On September 13, 2019, the Aveda nominee received the draft adjusted earnings statement from Daseke indicating that no earn-out would be payable to the former Aveda shareholders. The Aveda Nominee did not agree with several items in the draft adjusted earnings statement.
The draft adjusted earnings statement was unexpected given positive public statements by Daseke earlier in 2019 about the anticipated financial performance of Aveda (as referred to in Daseke's Q4, 2018 corporate presentation and related earnings call transcript both of March 8, 2019, as well as in Note 3 to Daseke's Form 10-Q quarterly report for the period ended June 30, 2019 (the "Daseke 10-Q")). The statement in the Daseke 10-Q that the Aveda contingent consideration was estimated at USD $21.2M was repeated again in oral statements to the Aveda Nominee by Daseke's then current, and now former CEO and CFO. The Aveda Nominee has not received any communications from Daseke's current CEO or CFO concerning the potential contingent consideration.

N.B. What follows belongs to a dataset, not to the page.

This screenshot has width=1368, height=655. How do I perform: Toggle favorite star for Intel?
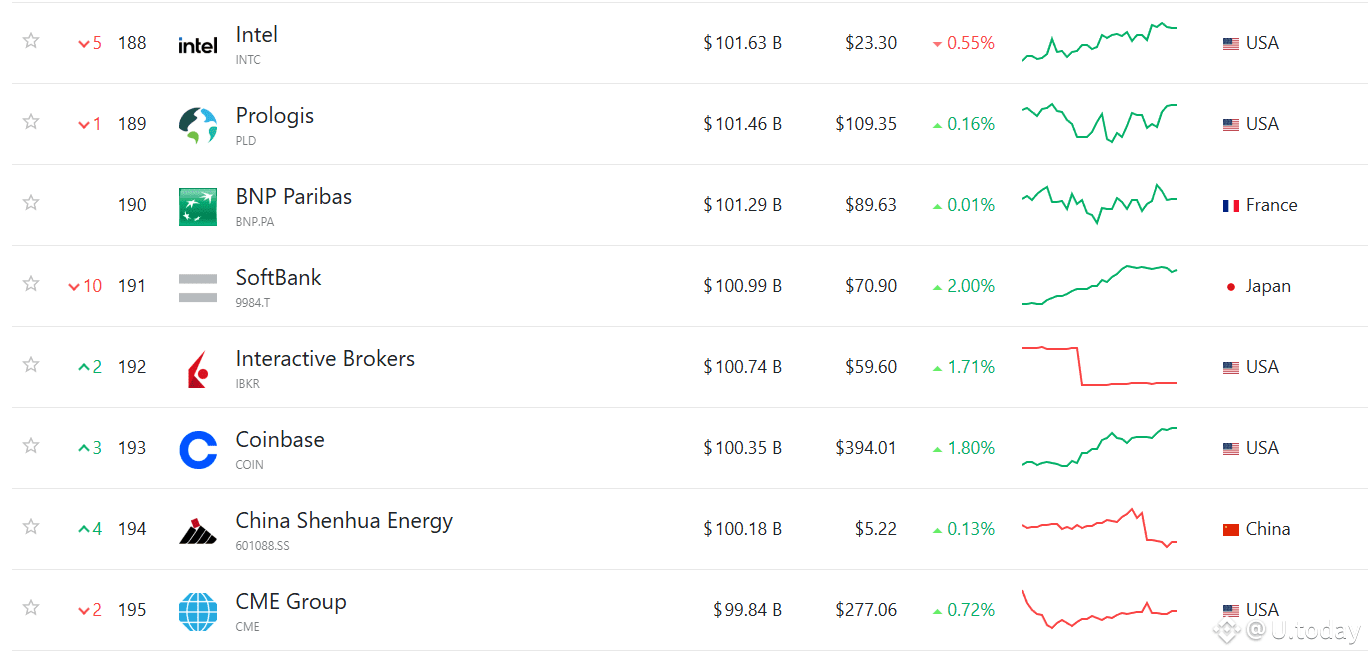(x=31, y=41)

On October 11, 2019, the Aveda Nominee filed a notice of dispute with the Purchaser under the terms of the Arrangement Agreement disputing a number of items in the draft adjusted earnings statement.
Efforts to date by the Aveda Nominee to reach agreement with the Purchaser and Daseke on the draft adjusted earnings statement have not been successful.
The Aveda Nominee is currently considering referral of the dispute to the designated third party under the Arrangement Agreement, as well as considering all other available remedies.
About Aveda Transportation and Energy Services
Aveda was incorporated in 1994 as a private company to serve the oil and gas industry. In the spring of 2006, the Company went public on the TSX Venture Exchange. Aveda had operations in Leduc, AB, Grande Prairie, AB, Edson, AB, Pleasanton, TX, Midland, TX, Pecos, TX, Marshall, TX, Williston, ND, Williamsport, PA, Martins Ferry, OH and Oklahoma City, OK and was publicly traded on the TSX Venture Exchange under the symbol AVE at the time of its sale to Daseke in 2018.
For more information, please contact:
2111943 Alberta Ltd.
E-mail: [email protected]
This news release may contain forward-looking statements based on current expectations of the Aveda Nominee, including statements regarding the potential contingent consideration payable to former Aveda shareholders and the Aveda Nominee's actions in relation to the same. These statements should not be read as guarantees of future developments, events, performances or results. The Aveda Nominee disclaims any obligation to revise or update any such forward-looking statements or to publicly announce the result of any revisions to such statements to reflect future developments except as required by law.
The public documents of Daseke referred to in this news release were, as of the date of this news release, publicly available on https://www.sec.gov/edgar.shtml (other than the Q4, 2018 earnings call transcript of Daseke which was available on www.daseke.com) and are subject to the applicable cautionary statements in such documents. The Aveda Nominee does not take any responsibility for the accuracy of such documents.
This news release does not constitute an offer to sell or a solicitation of an offer to buy any securities in the United States or any jurisdiction.
NOT FOR DISTRIBUTION TO UNITED STATES NEWSWIRE SERVICES OR FOR DISSEMINATION IN THE UNITED STATES.